Saturday, 27 January 2018

Mary Stuart (Almeida West End)

Another weekend, another couple of plays.

My friend A and I booked to Mary Stuart, which has transferred from the Almeida theatre to the west End - I went into it with very little prior knowledge; I mean, I have a basic knowledge of Tudor History, but I hadn't read anything about the play in advance.



The original play was written in 1800 by Friedrich Schiller, this version is an updated translation, produces by Robert Icke, (who was also responsible for 1984, and the Andrew Scott Hamlet .

he two leads, Juliet Stevenson and Lia Williams play the roles of Elizabeth I and Mary, Queen of Scots. At the start of the play a spin of a coin determines which of them will play Mary, and which Elizabeth.

The day we went, Juliet Stevenson played the Virgin Queen, and Lia Williams the Scottish one.The production is a modern dress one, and the moment that the coin falls, the remaining cast of courtiers bow deeply to Elizabeth, while Mary is stripped of her jacket and shoes and led away to prison.

The play revolves around the period leading up to Mary's execution, and imagines a (wholly fictitious) meeting between the two queens, and explores the similarities, and the differences, between the two - Mary's Catholicism and Elizabeth's Protestantism, Mary's marriages and Elizabeth's virginity, Mary's self-confidence due to having been born and raised to be a queen, and Elizabeth's history of being proclaimed as illegitimate. 

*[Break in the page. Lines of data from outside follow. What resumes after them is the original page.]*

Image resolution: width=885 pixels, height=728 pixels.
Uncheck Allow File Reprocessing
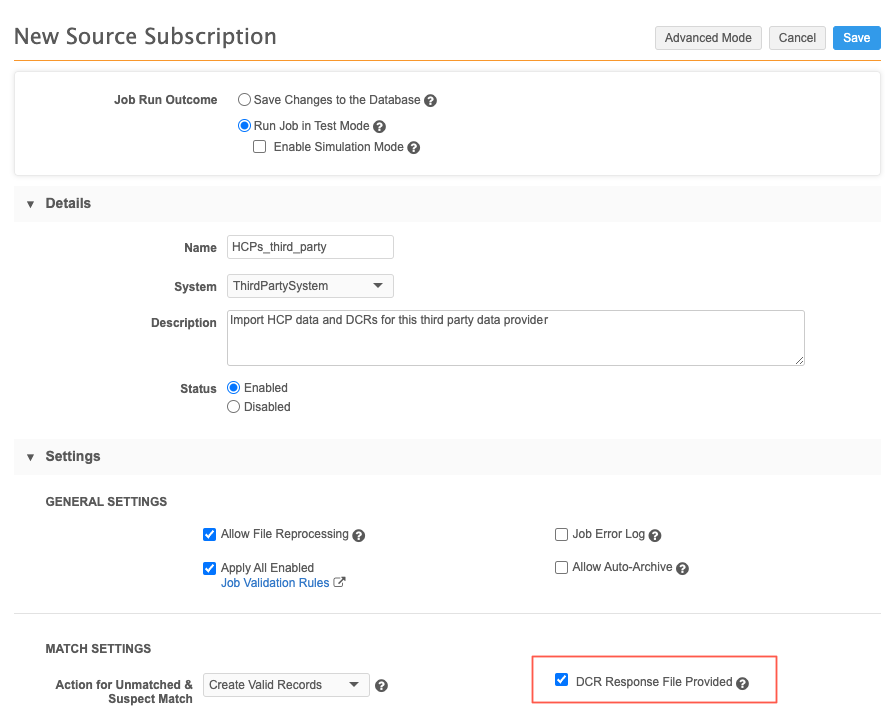210,535
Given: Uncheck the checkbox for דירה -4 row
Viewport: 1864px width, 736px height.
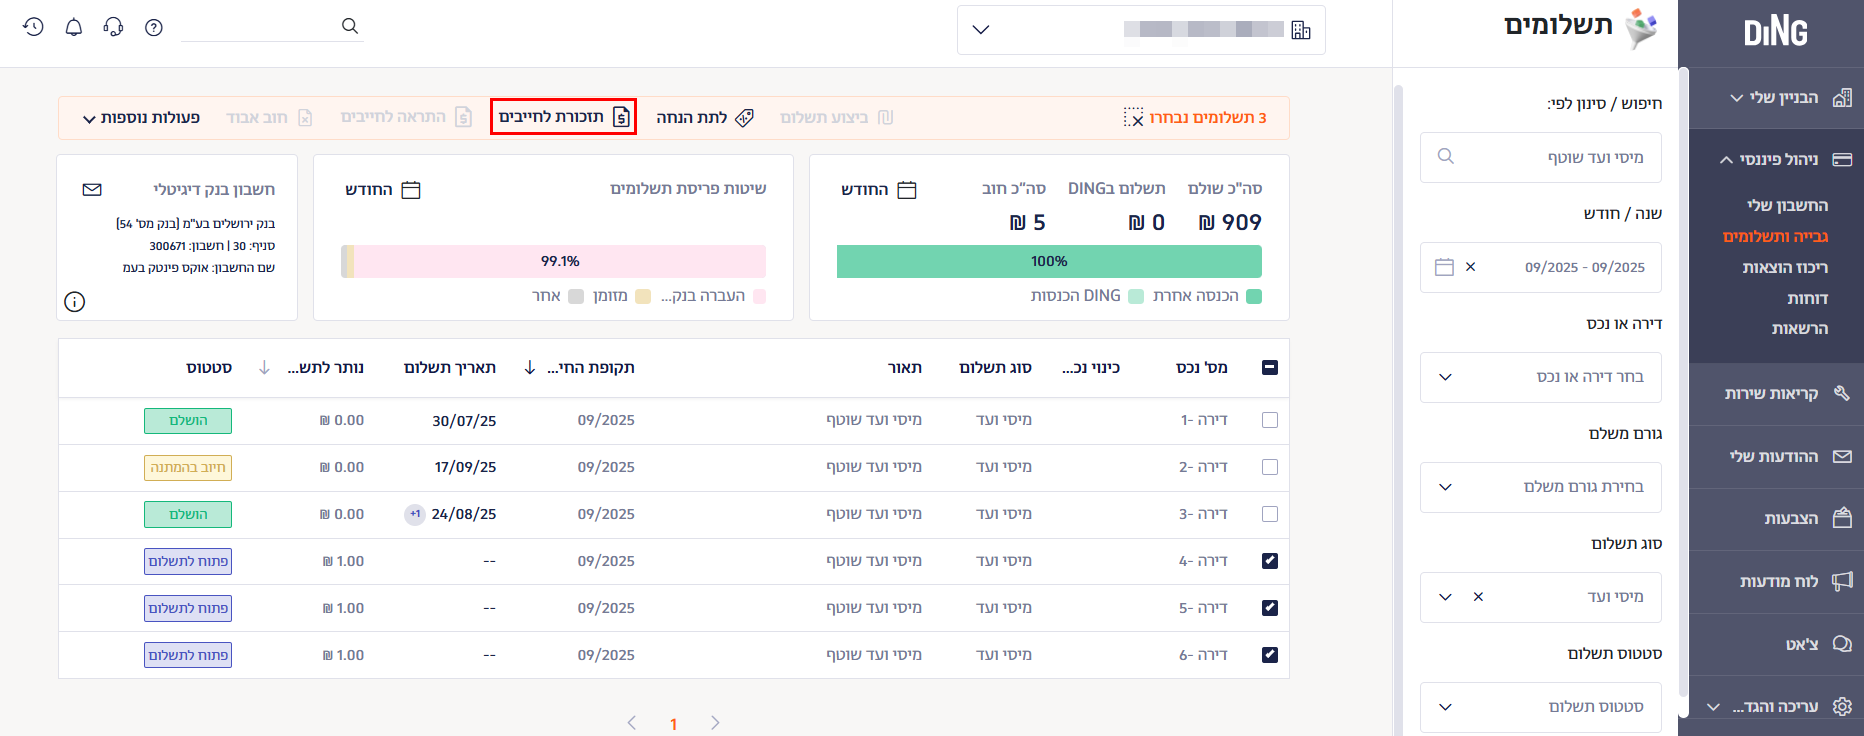Looking at the screenshot, I should click(x=1270, y=561).
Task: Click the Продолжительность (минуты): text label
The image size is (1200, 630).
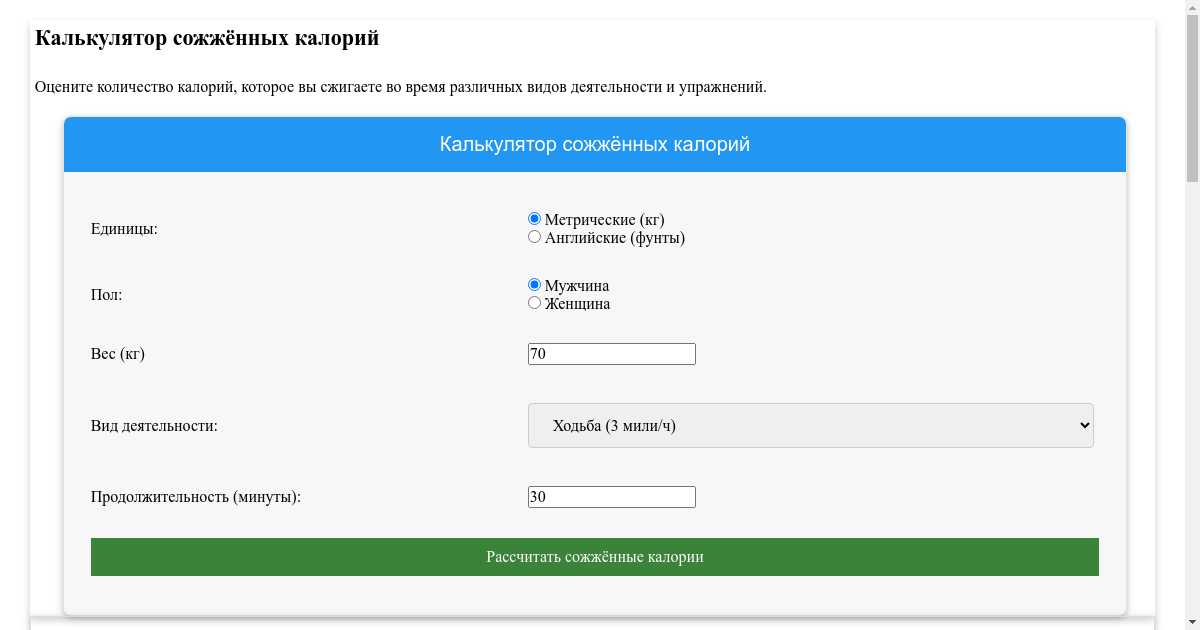Action: tap(196, 497)
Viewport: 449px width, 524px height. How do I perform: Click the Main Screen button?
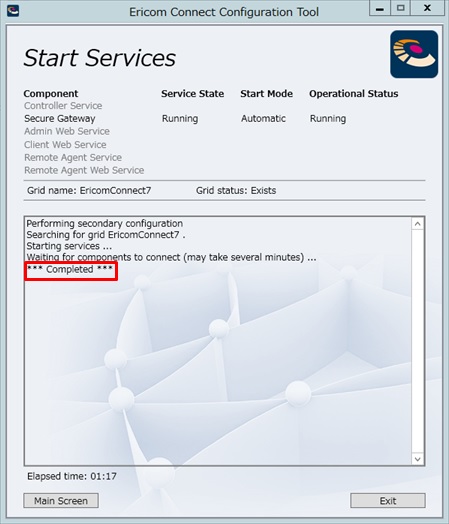(x=61, y=501)
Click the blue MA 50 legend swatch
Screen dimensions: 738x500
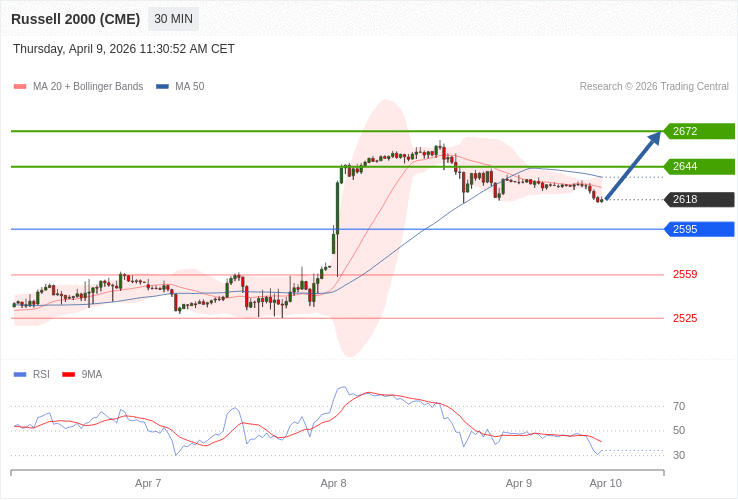click(x=162, y=87)
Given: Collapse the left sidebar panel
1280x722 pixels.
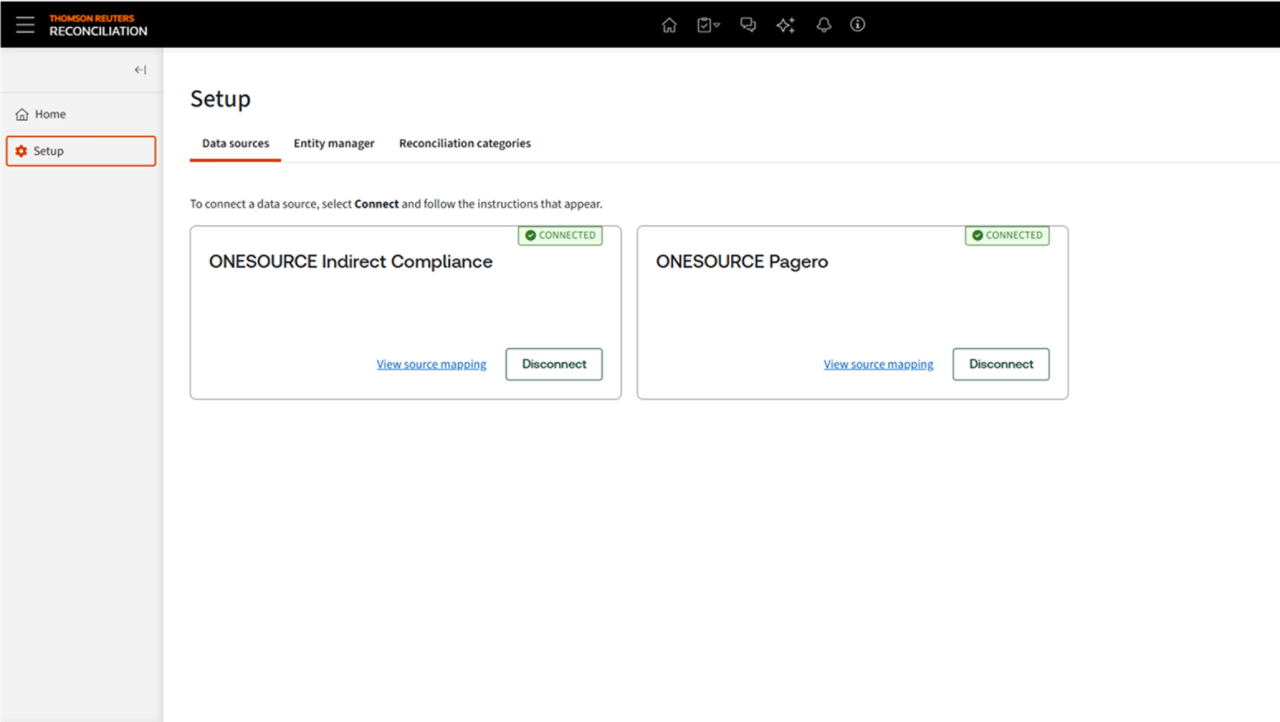Looking at the screenshot, I should coord(140,70).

Both of them are imprisoned, in their own ways. Mary literally, and Elizabeth by the expectations of her role and by her advisers. Indeed, as the play moves on, it appears that Elizabeth is, in some ways, more trapped than Mary , political pressures pushing her towards authorising Mary's execution, while Mary herself grows calmer and embraces martyrdom.

At the end of the play, Mary appears, ready for her execution, in a simple shift, while Elizabeth (despite the play being otherwise in modern dress) is dressed in full Elizabethan style, with a red farthingale, white dress, white painted face, and a wig and ruff, leaving her almost immobile, and utterly isolated.

It would be interesting to see the play the other way round, with Juliet Stevenson in the title role. The play is coming to Bath in April,perhaps I shall have to go again, and see! 

The play is at the Duke of York's Theatre until 31st March.